▶ **BESTUDEERDE TEKST**
'''

Met een driekoppensysteem is het bovendien mogelijk om de band af te luisteren direct nadat het signaal is opgenomen, ookwel nabandcontrole of monitoring genoemd.
Azimuth
De Azimuth (-hoek) is de richting in een horizontaal vlak.
De stand van de kopspleet, de azimuth, dient exact 90 graden te zijn. Dit is loodrecht op de looprichting van de band, in het vlak van de band.
Vooral bij driekoppendecks is dit van essentieel belang, want bij een afwijking van meer dan een halve graad zijn alle hoge tonen van boven de 10.000 Hz niet meer hoorbaar. Bij tweekoppendecks is die nauwkeurige azimuth-instelling minder kritisch, omdat dezelfde spleet voor opname en weergave wordt gebruikt. Bij een te grote afwijking kunnen de eigen cassettes niet meer op een ander apparaat worden afgespeeld, of andersom.
Aandrijving
Een nauwkeurige aandrijving van de band is van groot belang. Jank, variatie in snelheid, is anders het onmiddellijke gevolg. Een gelijkmatig bandloop wordt onder meer verkregen door het gebruik van een vliegwiel (bij duurdere decks zelfs twee: het zogenaamde dual-capstan-systeem).
De betere cassettedecks zijn uitgerust met twee motoren: een voor het bandtransport bij opname en weergave en een of twee voor het vooruit of terug spoelen. Vaak is de hoofdmotor een elektronisch gestuurde gelijkspanningsmotor, die dankzij het servosysteem altijd uiterst nauwkeurig loopt, ook als er sprake is van een variërende netspanning. Dit principe zien we ook bij de betere platenspeler.
Functies
Naast de hoofdfuncties, opname, weergave, snel vooruit- en terugspoelen, stop, pause en eject zijn sommige cassettedecks voorzien van extra functionaliteit. Zoals REC MUTE voor het maken van stille passages en Auto Reverse. Bij een Auto Reverse cassettedeck draait de bandrichting automatisch om, zodat de cassette niet handmatig omgedraaid hoeft te worden om de andere kant af te spelen of op te nemen.

'''

Gegevensregels
'''

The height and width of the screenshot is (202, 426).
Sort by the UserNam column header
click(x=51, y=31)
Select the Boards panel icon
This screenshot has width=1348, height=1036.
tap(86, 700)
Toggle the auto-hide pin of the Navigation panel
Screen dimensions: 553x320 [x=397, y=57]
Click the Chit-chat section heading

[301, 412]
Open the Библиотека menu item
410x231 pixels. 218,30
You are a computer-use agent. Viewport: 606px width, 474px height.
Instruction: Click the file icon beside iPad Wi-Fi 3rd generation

'''
'''

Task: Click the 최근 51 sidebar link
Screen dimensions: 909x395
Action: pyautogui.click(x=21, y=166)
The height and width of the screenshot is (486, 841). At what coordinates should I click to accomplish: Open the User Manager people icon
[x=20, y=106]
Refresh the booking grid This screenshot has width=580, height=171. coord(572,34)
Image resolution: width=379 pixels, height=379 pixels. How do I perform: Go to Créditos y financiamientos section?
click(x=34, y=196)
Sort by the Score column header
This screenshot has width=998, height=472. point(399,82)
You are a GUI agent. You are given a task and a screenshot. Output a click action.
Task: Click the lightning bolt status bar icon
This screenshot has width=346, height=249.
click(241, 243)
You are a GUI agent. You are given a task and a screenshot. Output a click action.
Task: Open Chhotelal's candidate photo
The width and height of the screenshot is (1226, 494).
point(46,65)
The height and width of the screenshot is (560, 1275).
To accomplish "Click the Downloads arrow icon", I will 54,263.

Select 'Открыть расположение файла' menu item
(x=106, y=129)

'''

▶ **OPDRACHTEN**
1. Noem alle hoofdfuncties van een cassettedeck die de tekst over cassettedecks opsomt.
2. Vul de tekst over cassettedecks alsjeblieft aan met het stuk dat na de laatste zin volgt.

▶ **ANTWOORDEN**
1. Opname, weergave, snel vooruitspoelen, snel terugspoelen, stop, pause en eject.

2.
Bij Auto Reverse keert niet alleen de bandlooprichting om, maar ook het koppenhuis. Wiskop en gecombineerde opname/weergavekop zijn daartoe op een snel reagerende, slijtvaste en niet te ontregelen draaiconstructie gemonteerd. Bij een goed Auto Reverse systeem hoort de geluidskwaliteit in beide bandlooprichtingen identiek te zijn.
De topcassettedecks zijn nooit uitgevoerd als autoreversedeck, omdat de kans op azimuthfouten groter is bij een autoreversedeck dan bij een gewone (éénrichtings) cassettespeler.
Een variant op de “enkele” decks, is het dubbele cassettedeck, bestaande uit een A en een B deck. Met een dubbeldeck kan zelfs op dubbele snelheid worden gekopieerd, dit gaat wel gepaard met kwaliteitsverlies.
Een ander voordeel is, dat het overspelen weer gemakkelijker gaat dan bij gebruik van twee losse decks: er wordt synchroon gestart en deck A en B stellen zich automatisch optimaal in op de kopieerfunctie, zowel wat betreft opnameniveau als ruisonderdrukking en bandsoort.
Opnemen
Het opnameniveau wordt ingesteld met behulp van opnameniveauregelaars. Het opnameniveau wordt op moderne apparatuur aangegeven door traagheidloos werkende piekmeters. Andere gebruikte termen hiervoor zijn, LED-, LCD-, of FL (fluorescentie) meters, of niveaumeter.
Dergelijke indicatoren zijn vaak met tweekleuren-lichtbalken uitgerust: groen oplichtend onder 0 dB (de maximale uitsturingswaarde) en rood oplichtend daarboven. Een niveaumeter kan ook met een geheugen zijn uitgerust, waardoor het luidste niveau een seconde wordt vastgehouden (peak hold). Vooral voor opnamen van dynamiekrijke muziek is dit een handige voorziening.
Onderhoud
Maak de koppen, bandtransportas (capstan) en bandaandrukrol (pinch roller) regelmatig schoon, ongeveer na 10 à 20 speeluren. Of bij elke belangrijke opname.
Dat kan met een in isopropylalcohol gedrenkt wattenstaafje gebeuren. Isopropylalcohol wordt ook gebruikt bij de reiniging van de naald van de platenspeler (zie Elpee). De cassettebandjes na gebruik weer in doosje doen helpt ook om de cassettespeler minder snel ‘vuil’ te laten worden.